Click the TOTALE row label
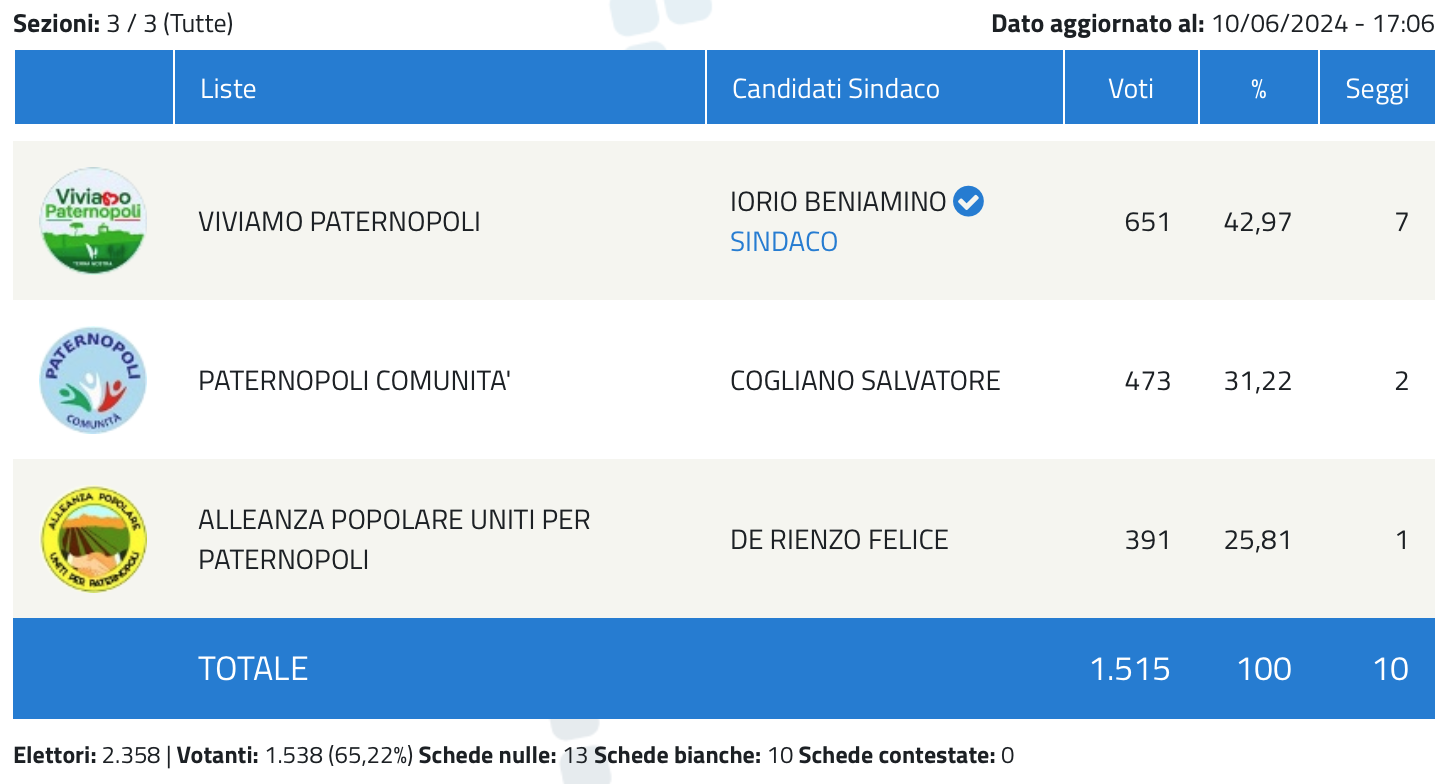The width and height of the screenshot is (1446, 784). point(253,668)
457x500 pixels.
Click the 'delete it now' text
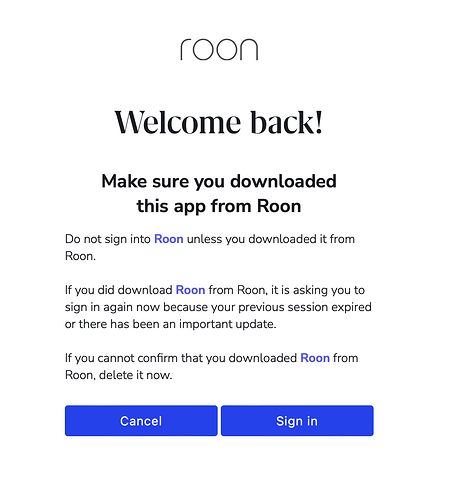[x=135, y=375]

************

**HOW TO COMPLETE THIS TASK**
You are asked to reproduce each line above exactly, but to exclude the pictures.

**ANSWER FOR THIS EXERCISE**
Click the TOTALE row label
The width and height of the screenshot is (1446, 784). point(253,668)
457x500 pixels.
Click the 'delete it now' text
[x=135, y=375]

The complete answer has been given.